TALMUDE - UM DOS LIVROS MAIS CENSURADOS DA HISTÓRIA

Talmude é um dos livros básicos da religião judaica, contém: a lei oral, a doutrina, a moral e as tradições dos judeus. Trata-se de coletânea de livros sagrados com registro das discussões rabínicas que pertencem à lei, à ética, aos costumes e à história do judaísmo. O Talmude tem dois componentes: a Mishná - compêndio escrito da Lei Oral judaica - e o Guemará - discussão da Mishná e dos escritos tanaíticos. O Talmude - editado em aramaico - originou-se da necessidade de complementar a Torá (livro sagrado do judaísmo - composto pelos primeiros cinco livros da Bíblia hebraica: Gênesis, Êxodo, Levítico, Números e Deuteronômio).
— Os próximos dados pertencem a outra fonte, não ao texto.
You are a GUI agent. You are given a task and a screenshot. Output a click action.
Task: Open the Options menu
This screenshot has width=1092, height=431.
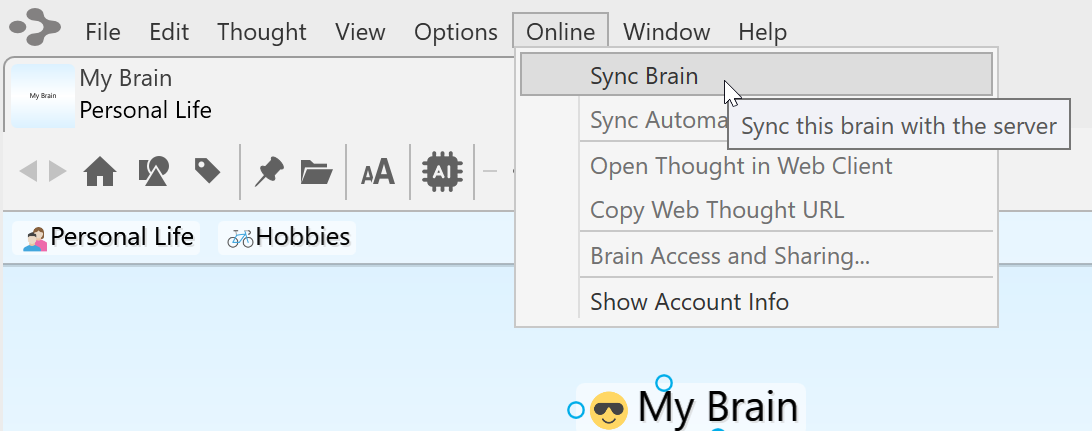(x=455, y=31)
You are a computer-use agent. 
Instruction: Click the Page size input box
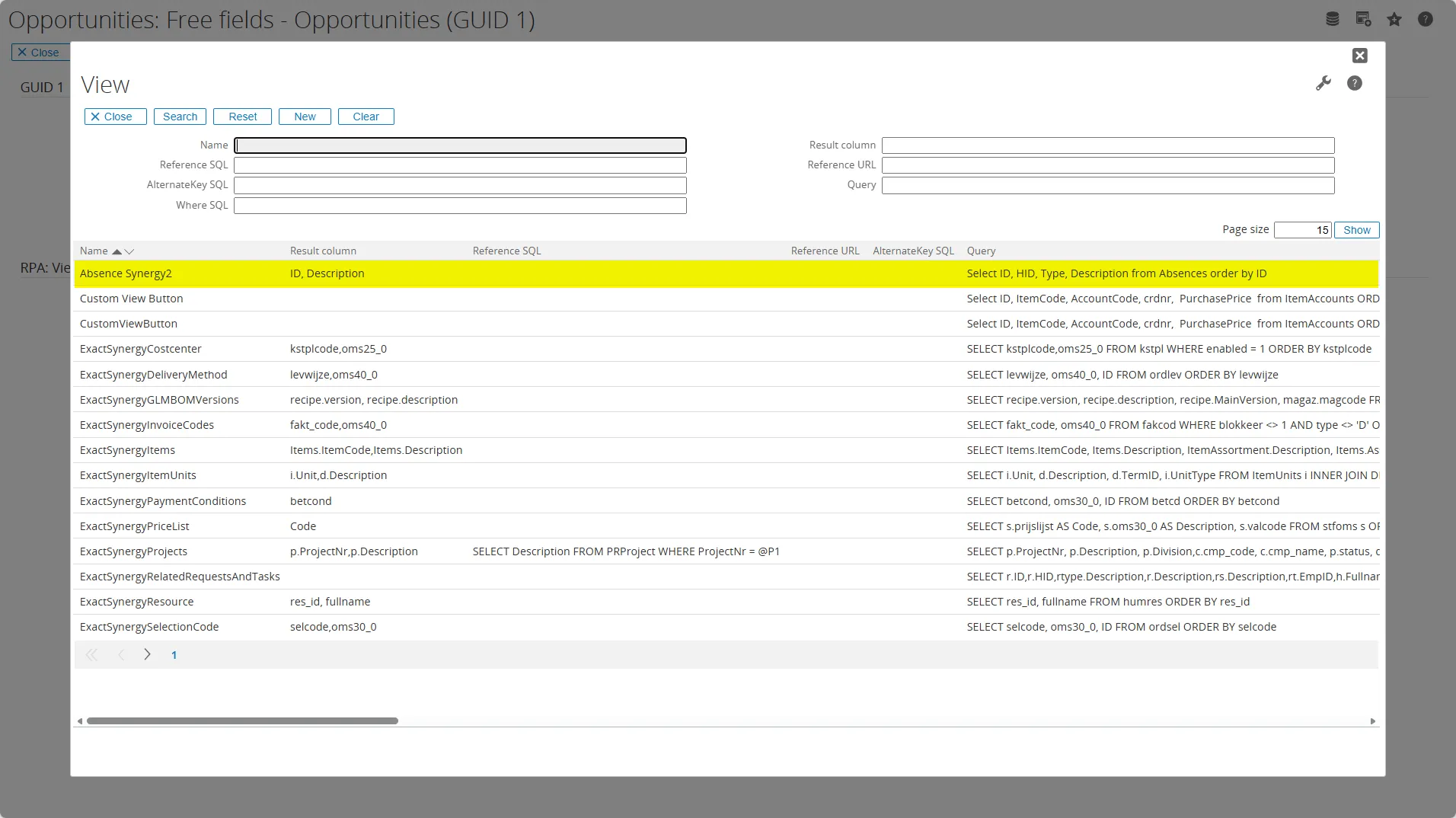[x=1302, y=230]
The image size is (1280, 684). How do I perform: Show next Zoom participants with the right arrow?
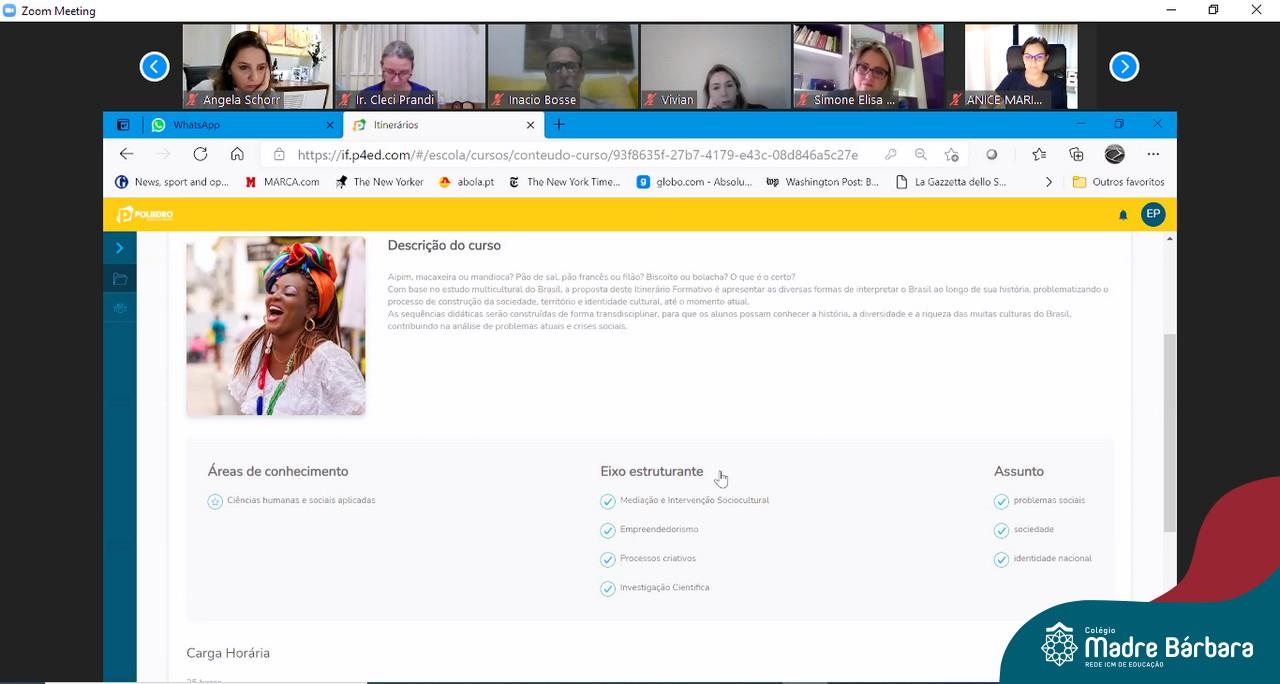1124,67

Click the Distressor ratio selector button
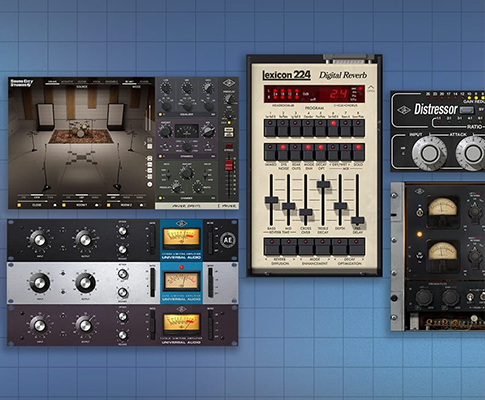pyautogui.click(x=467, y=110)
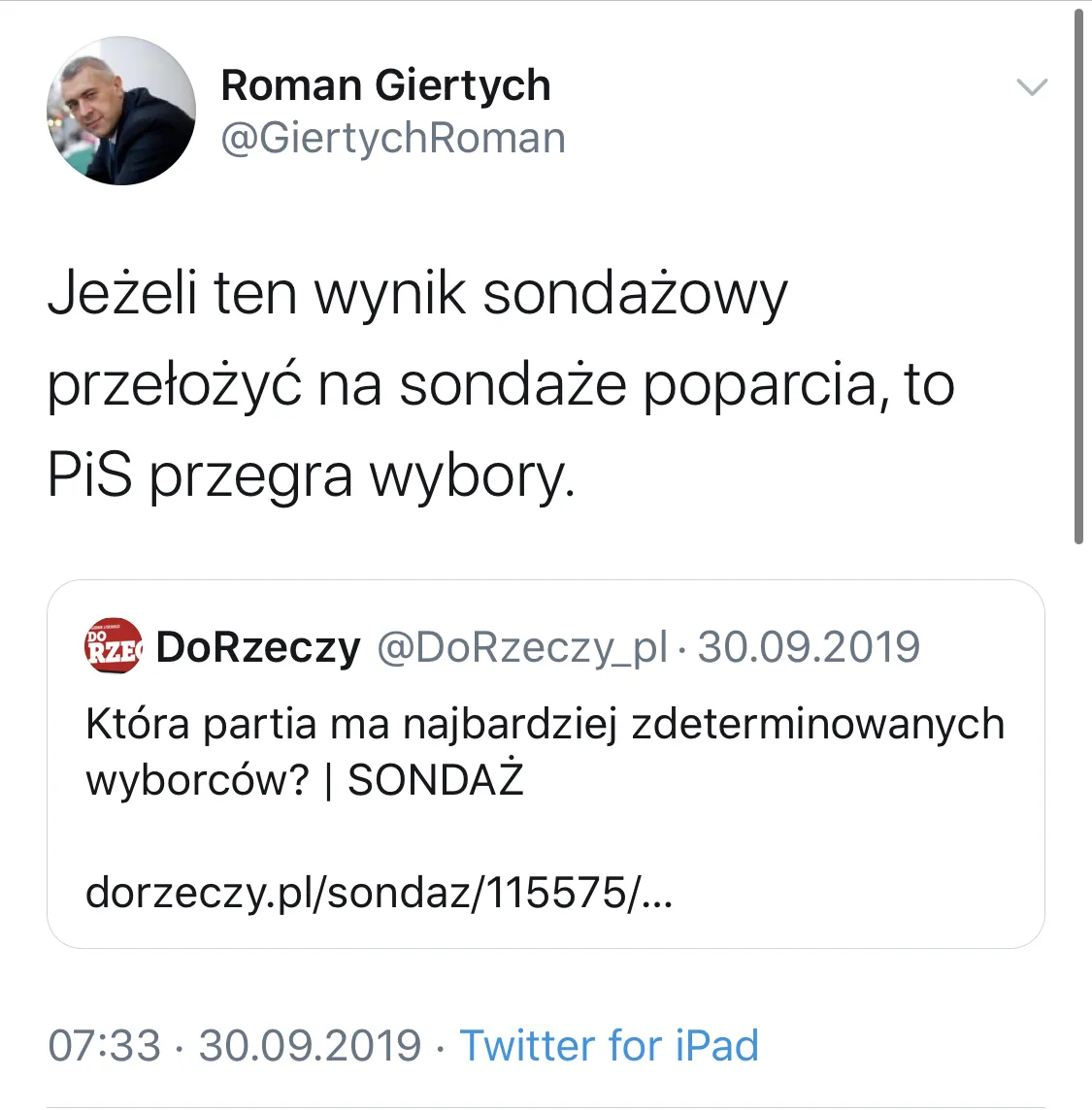Click the @DoRzeczy_pl handle

tap(521, 647)
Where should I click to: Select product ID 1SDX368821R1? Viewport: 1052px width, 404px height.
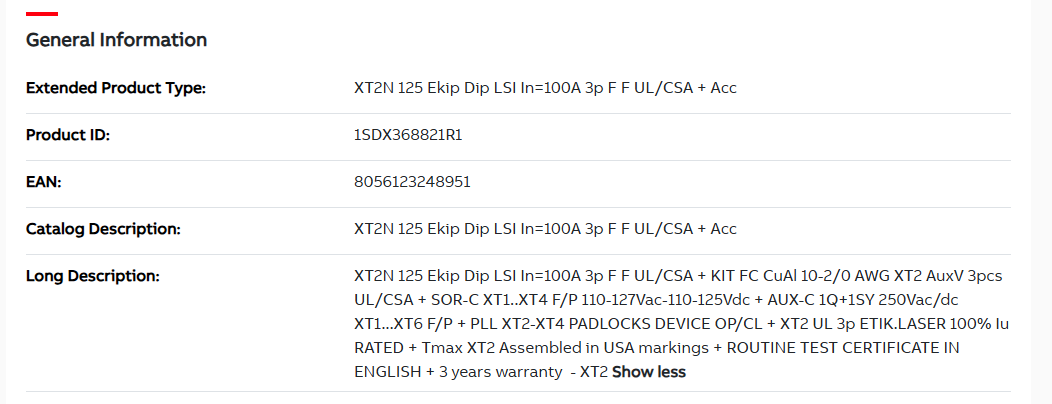point(408,135)
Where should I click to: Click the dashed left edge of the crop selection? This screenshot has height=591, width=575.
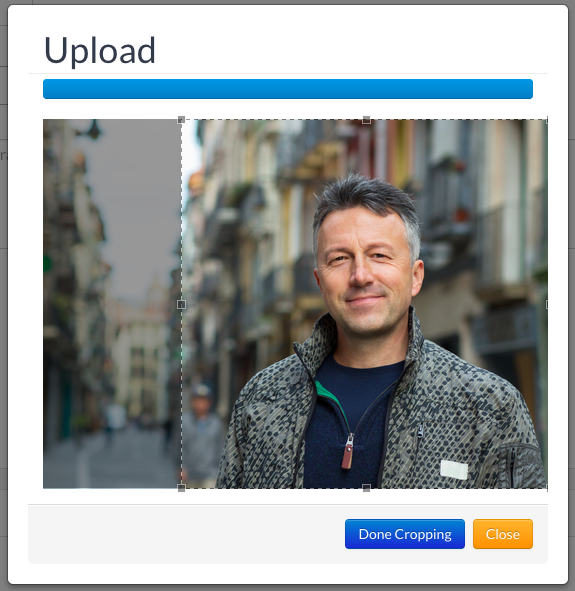182,211
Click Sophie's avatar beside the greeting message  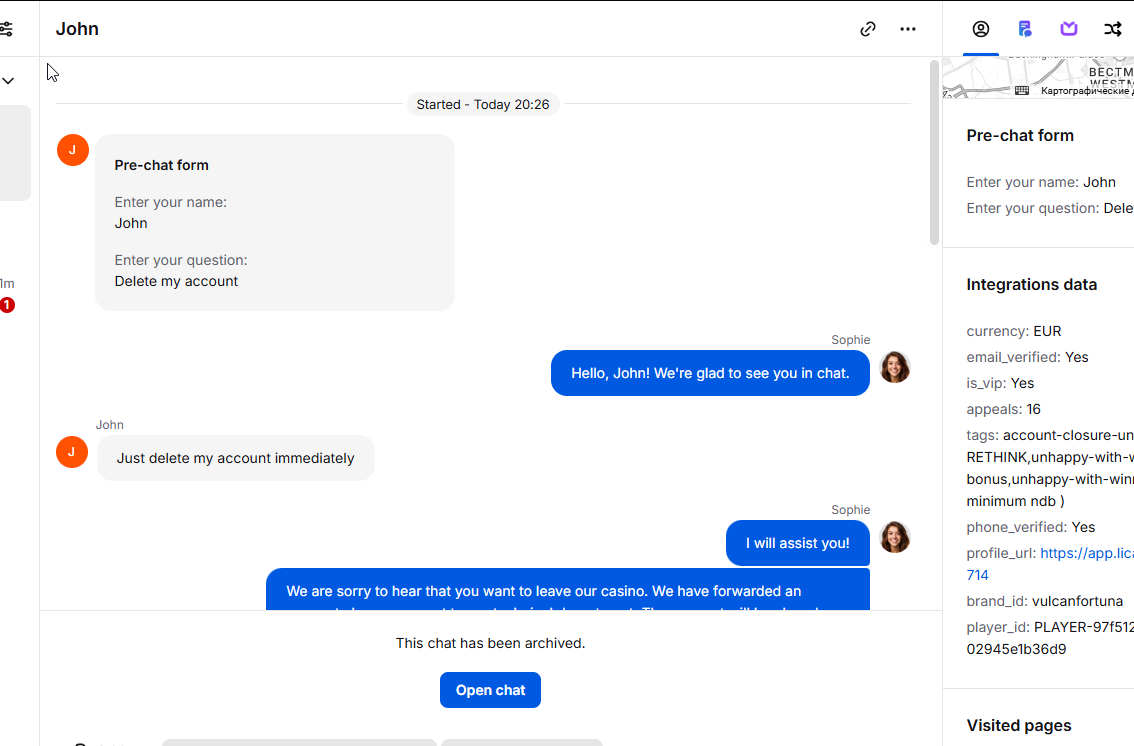click(895, 367)
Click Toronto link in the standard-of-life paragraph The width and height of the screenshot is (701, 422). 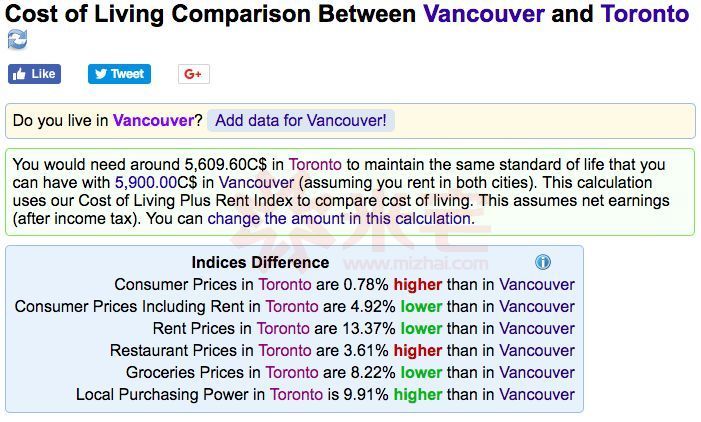point(315,164)
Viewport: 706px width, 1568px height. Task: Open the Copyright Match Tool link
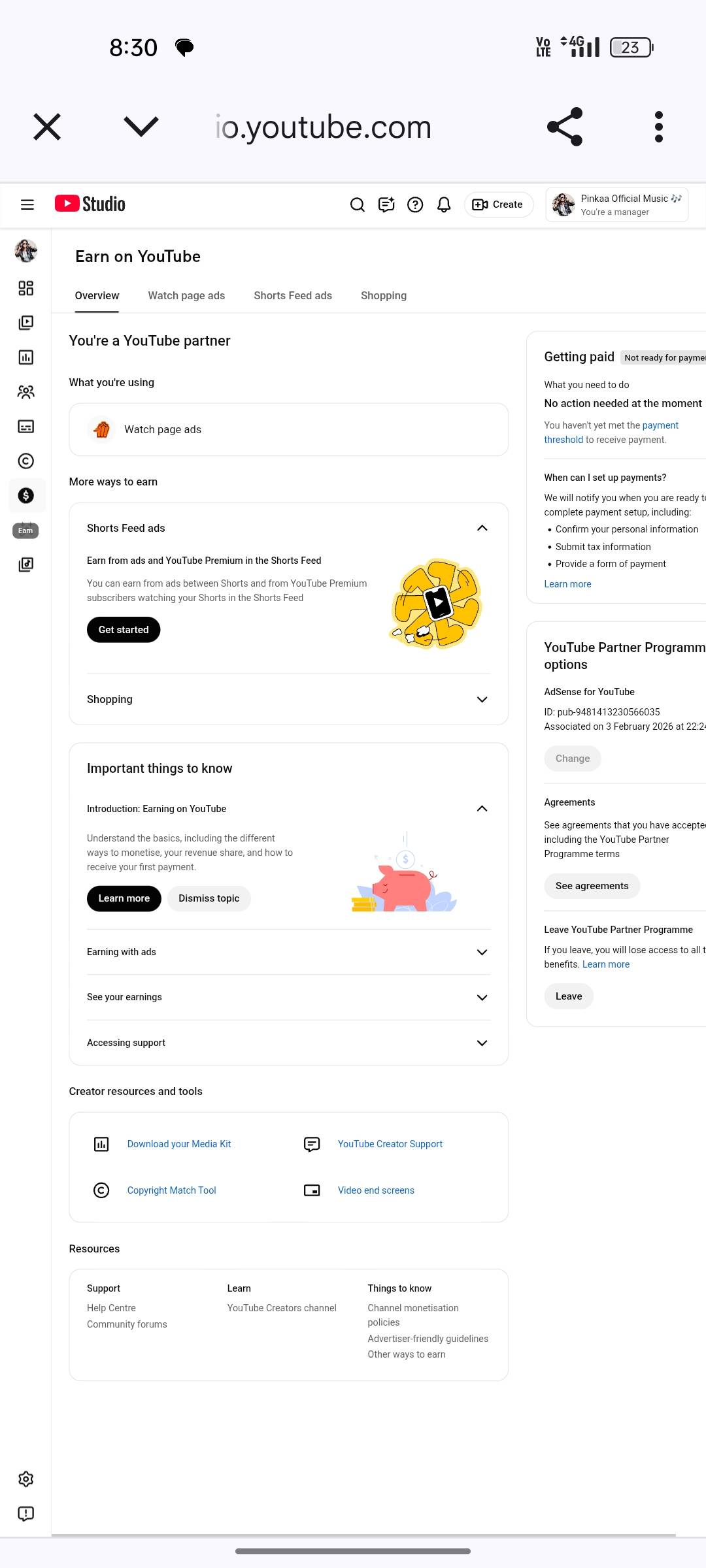coord(171,1190)
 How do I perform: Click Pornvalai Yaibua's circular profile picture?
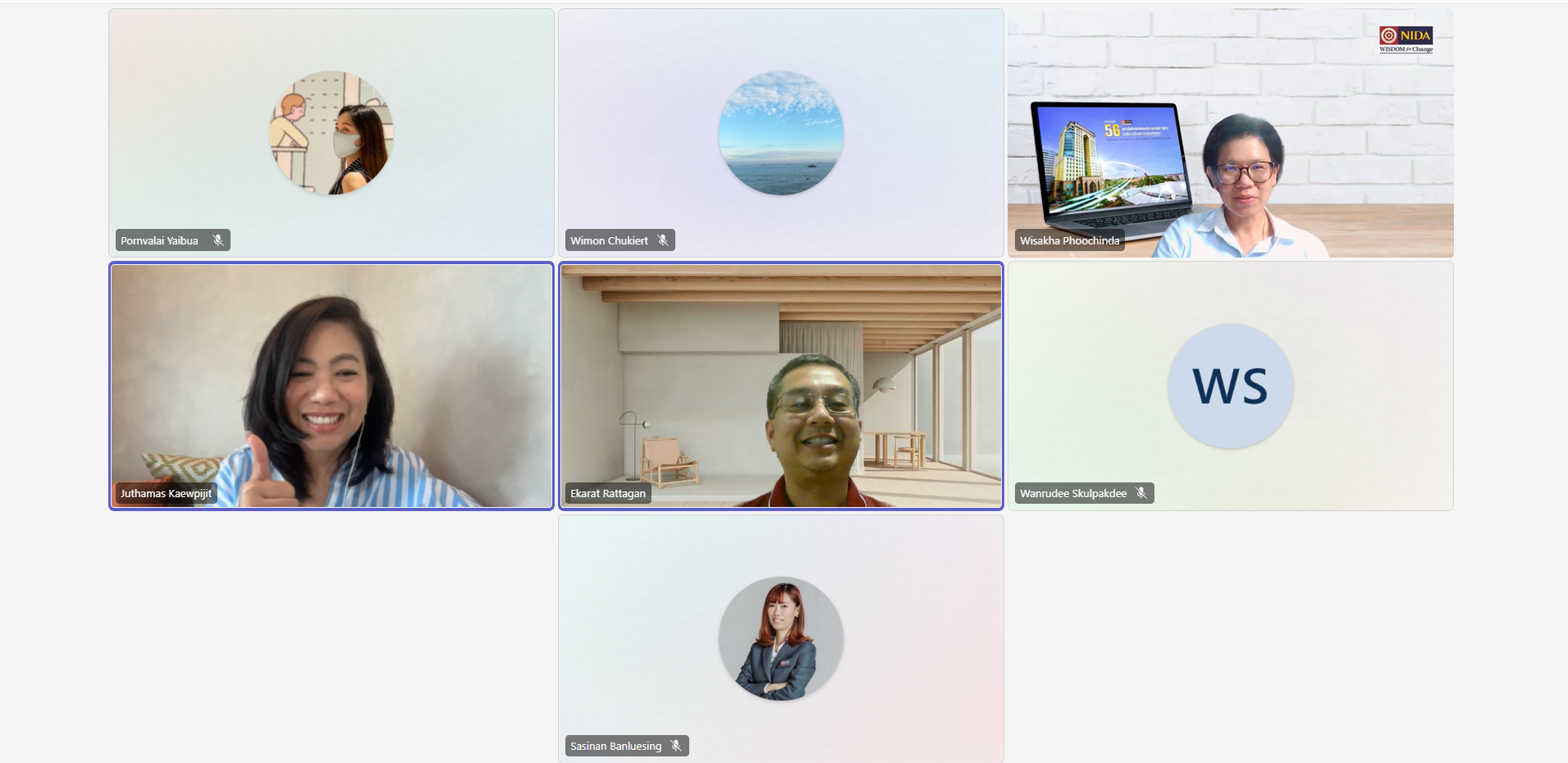tap(331, 133)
O Talmude foi um dos livros mais perseguidos da história. Em 1239, Gregório IX (Papa de 1227 a 1241) nomeou censores e mandou-os procurar exemplares do Talmude. Quando soube que foram armazenados, fez queimá-los. Em Paris, no ano de 1244, dezenas de sacerdotes eliminaram centenas de exemplares do Talmude. Luís IX, Filipe III e Filipe IV, na França, entre 1290 e 1299, fizeram o mesmo: converteram a obra em cinzas. Em 1319, em Perpignan e Toulouse, a Igreja queimou dezenas de exemplares. Em 1322, o papa João XXII ordenou fazer o mesmo. Em 1490, em Salamanca, um auto de fé incluiu o Talmude e outras dezenas de livros hebraicos no fogaréu.  Em abril de 1559, em Cremona, foram queimados 12 mil livros judaicos, dentro de uma oficina tipográfica de livros. Em 1553, um grupo de sacerdotes em Roma, Itália, recolheu exemplares do Talmude e os queimou no Campo di Fiore (Campo de Flores). É bem conhecida também uma das queimas do Talmude, na Polônia, em 1757. Os “kamenets-podolski” pegaram mil exemplares dessa obra e as destruíram publicamente. E, no século passado, os nazistas não perderam a oportunidade de aniquilar qualquer exemplar do Talmude existente na Alemanha. O Talmude é considerado um dos livros mais censurados da história.